9:39Colorado gets on the board first, thanks to Darcy Tucker's fifth goal of the year. Darcy is a girl's name.
Columbus has a mere five shots on goal so far. That's not very good.
9:43 The first period ends with Darcy Tucker flapping his goddamn mouth.
9:44 Roach Dog, the Official Dog of Sandpaper Handjob, likes bologna and Cheerios.
10:02 Kristian Huselius ties it up. He hits the post like he has a habit of doing, but this one goes in.
10:06 Michael Peca gets called for hooking. We don't have a good feeling about this.
10:08 Manny Malholtra misses out on a short-handed goal by a couple of inches, but Columbus manages to kill the Colorado power-play and go on one of their own.
10:11 Columbus captain Rick Nash is hauled down in front of the net by Adam Foote, but the officials must have been too busy thinking about child porn to make the call.
10:19 Boll drops the gloves to check Foote, but Foote goes to the bench.
10:20 Peter Budaj stops Rick Nash's breakaway attempt, but Nash was hooked and is awarded a penalty shot.
10:22 Nash converts, 2-1 Columbus. Hooray.
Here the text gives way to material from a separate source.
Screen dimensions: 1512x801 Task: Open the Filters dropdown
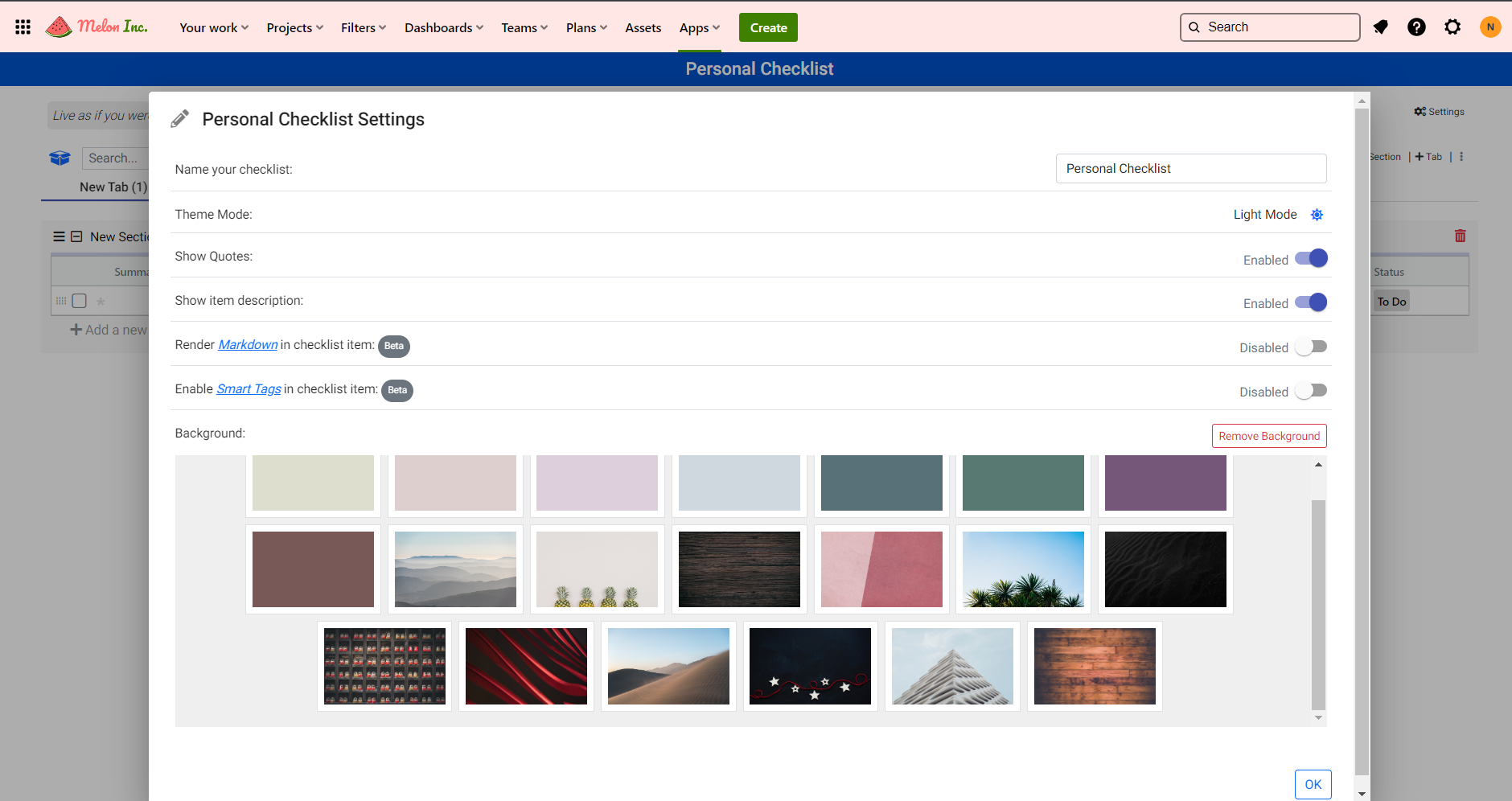(x=363, y=28)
10:28 We sure are sick of these Lexus commercials. Christmas is over, bitches. Get over it.
10:36 Huselius scores again to put the Jackets up 3-1. Columbus outshoots Colorado 16-5 in the second. The Pepsi Center is quiet, a silence similar to when your family finds out you got the babysitter pregnant.
10:38 Kingdom Christian Center wants you to take your ass to church this Sunday. Bring money.
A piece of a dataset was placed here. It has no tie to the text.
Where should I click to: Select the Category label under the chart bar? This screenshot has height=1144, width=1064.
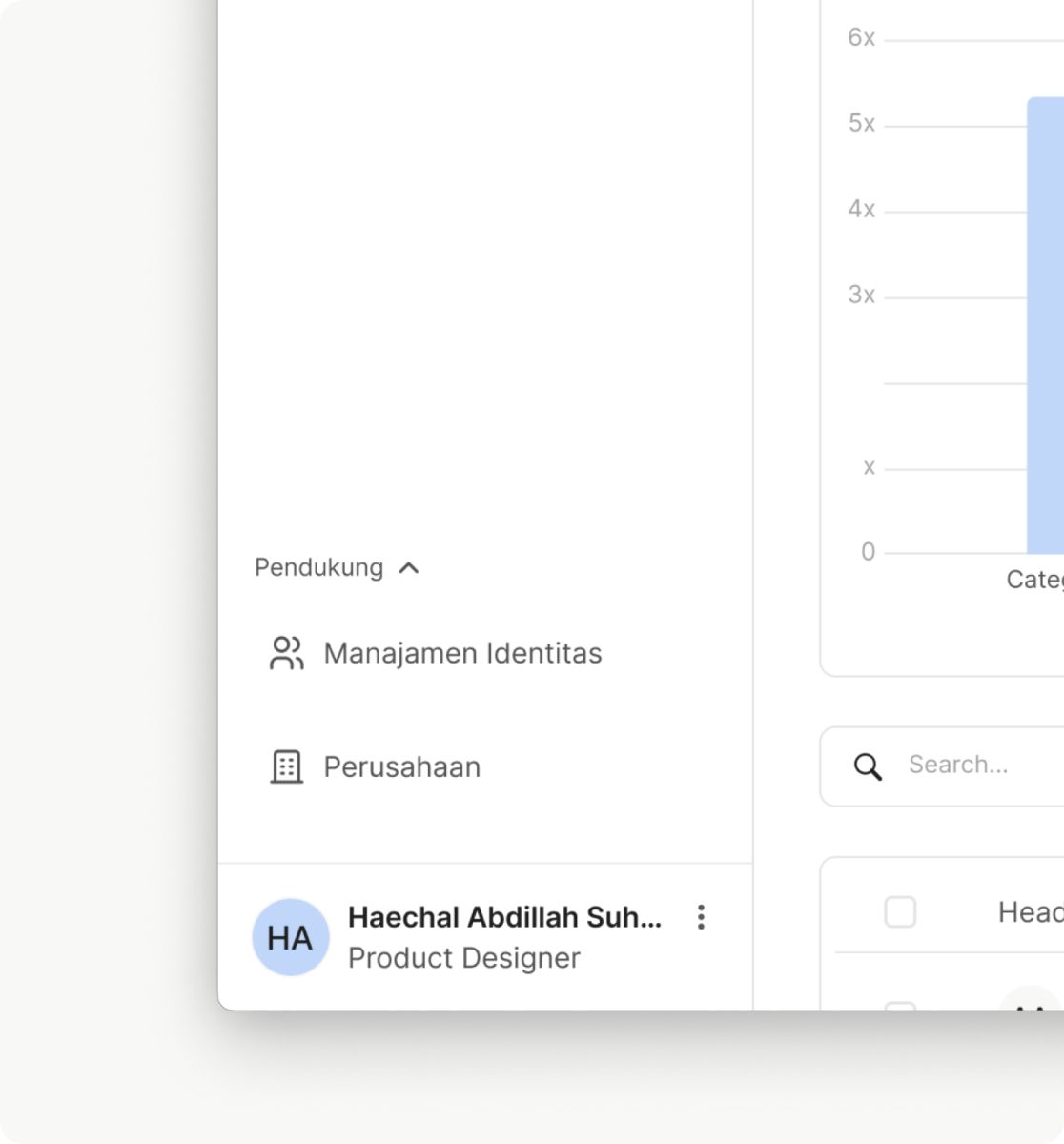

11:03 Mike Commodore shows why he is the best right-handed shot on the Blue Jackets, putting the Jackets up 4-1. Jakub Voracek adds a goal of his own to pad the lead and send many of the fatasses in Denver to the exits.
Commodore has made everybody forget that Adam Foote was last year's captain.
11:10Boll leaves the game with a "lower body injury." In hockey, it's always an upper body injury or a lower body injury, never a broken ankle or a sore dick. Oh, those shady Canadians.
11:13 Rick Nash and Adam Foote have been talking shit to each other all evening.
11:14 RJ Umberger scores a power-play goal for the worst unit in the NHL to extend the lead to 6-1. We'll be shocked if there isn't a fight of some sort.
11:21 With four minutes left, it's a simple matter of bleeding the clock. Columbus will win their fourth in a row, and start their six-game Road Trip From Hell 3-0. While we typed the last sentence, we wondered what we'd find if we searched the term "hockey sluts." This is what we found:
11:30 The Avs get booed off of the ice. Columbus moves into playoff position with the 6-1 victory. There's plenty of room on the bandwagon, which may get a bit more crowded after Cheatypants McSweatervest and tOSU get stomped in the desert Monday night.